+++ Given records +++
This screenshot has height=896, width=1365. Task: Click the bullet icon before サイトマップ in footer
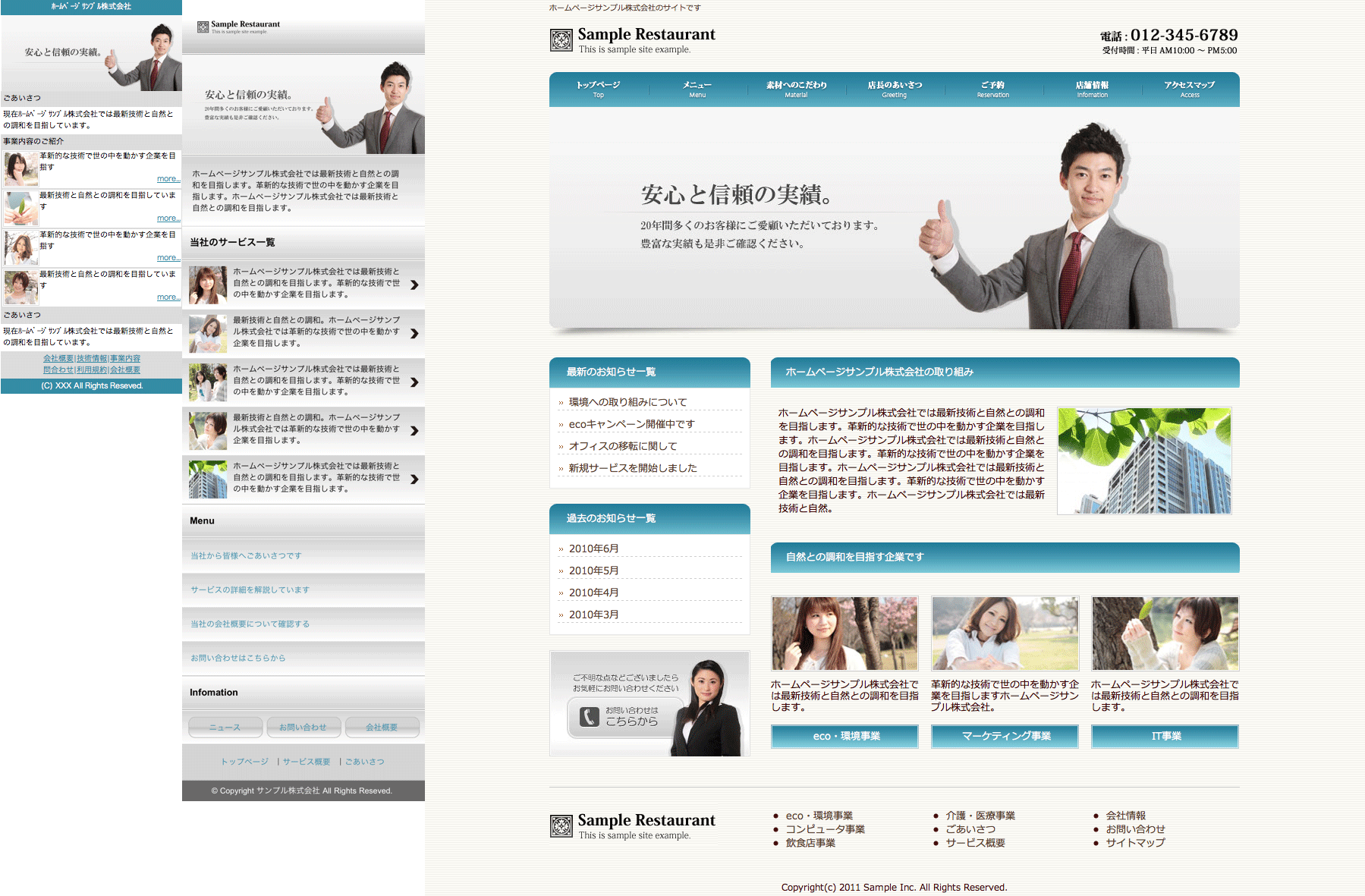(1096, 843)
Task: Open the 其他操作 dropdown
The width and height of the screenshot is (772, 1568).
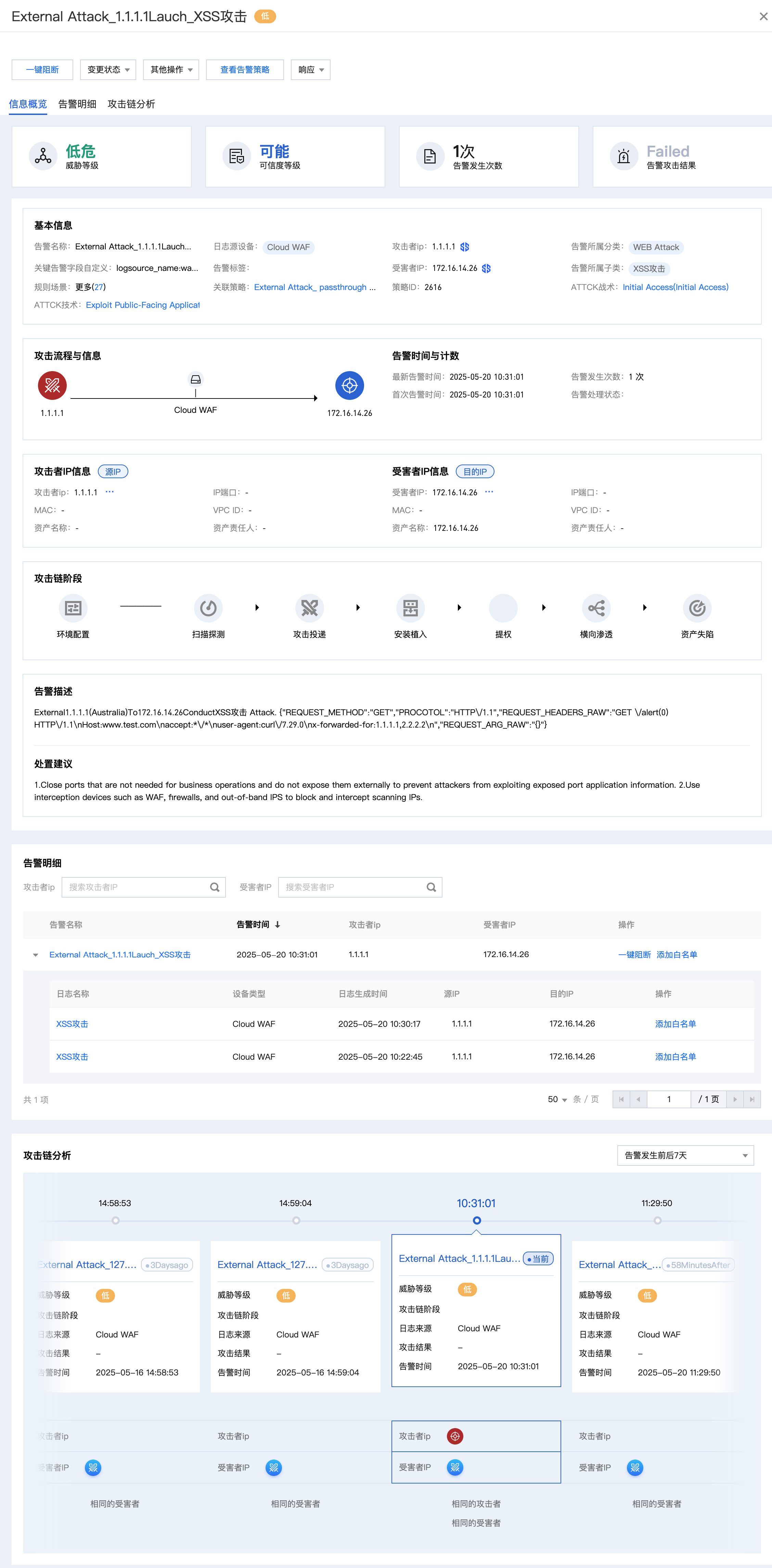Action: [x=171, y=69]
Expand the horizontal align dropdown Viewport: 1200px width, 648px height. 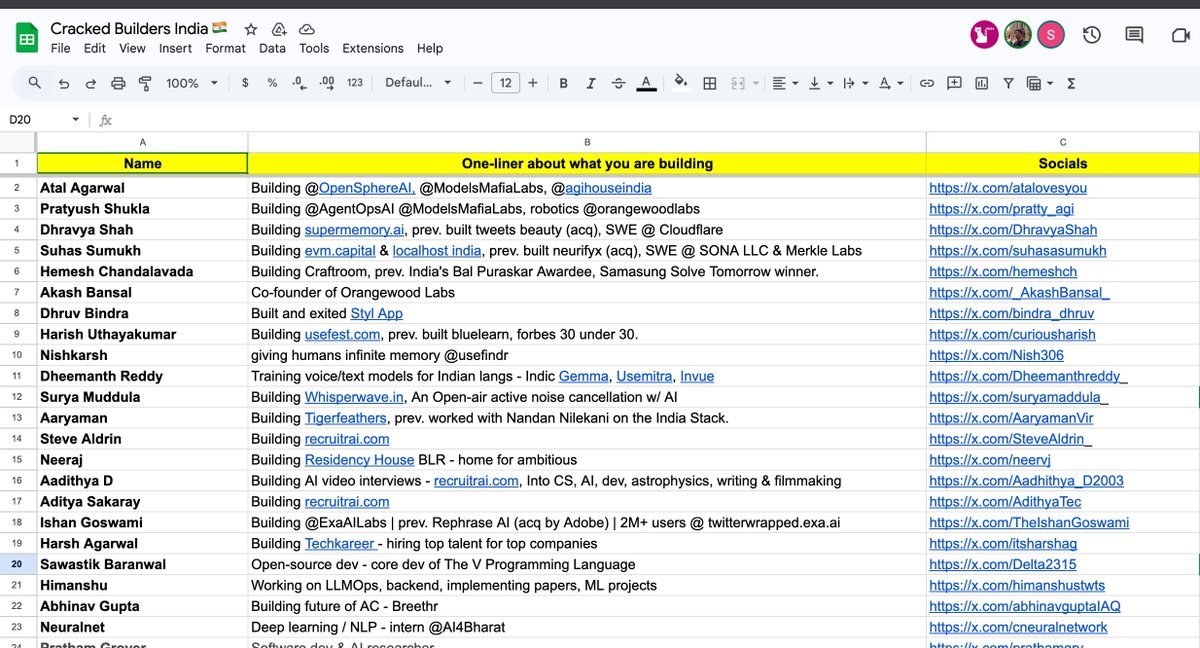point(786,83)
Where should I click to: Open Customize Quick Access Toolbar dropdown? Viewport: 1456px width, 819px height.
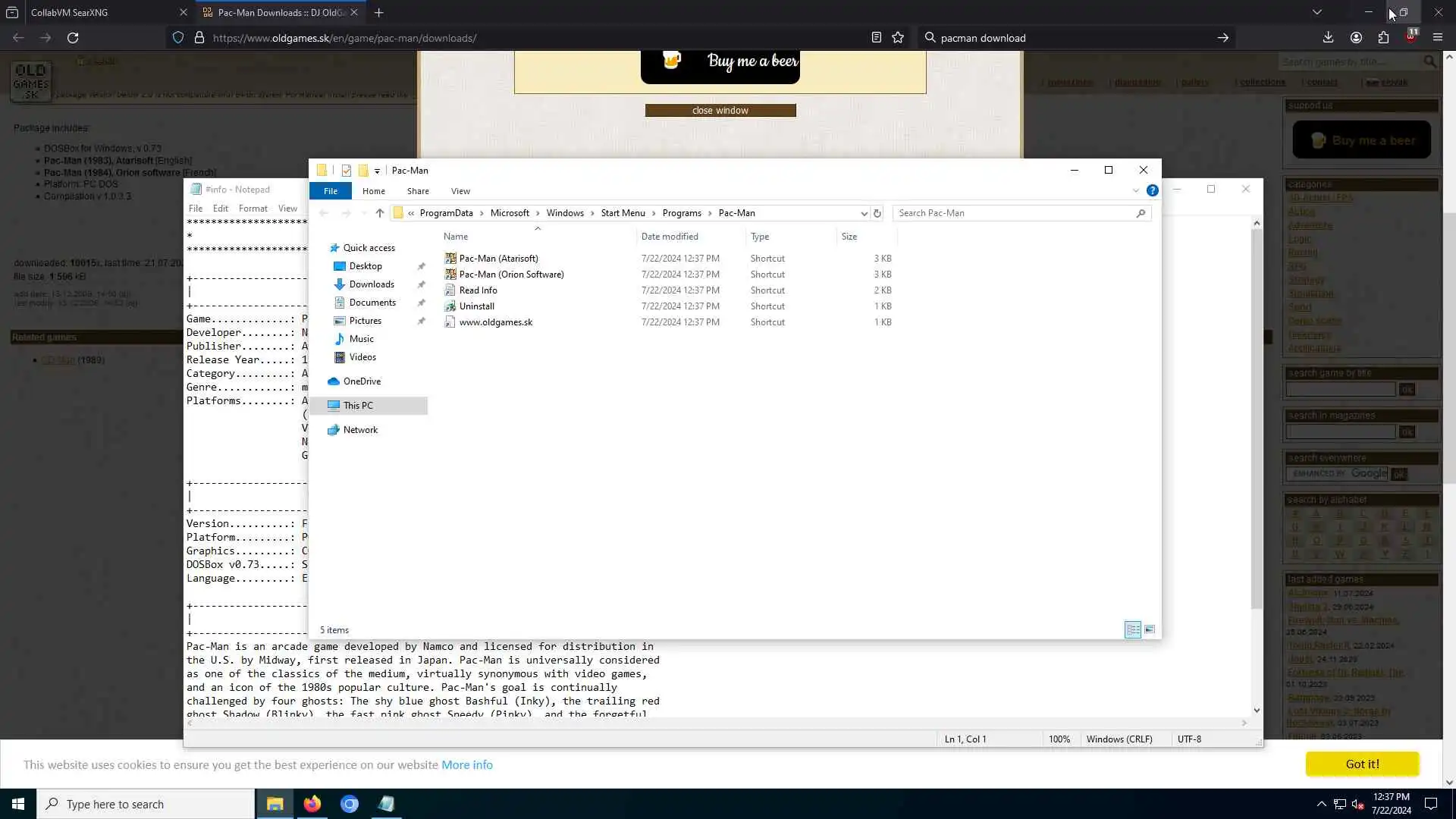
+++
What needs to be done: Pull out every line in the data above that contains the word "Task".

Answer:
This screenshot has height=896, width=1365. Task: Click the bullet icon before サイトマップ in footer
Task: Open the 其他操作 dropdown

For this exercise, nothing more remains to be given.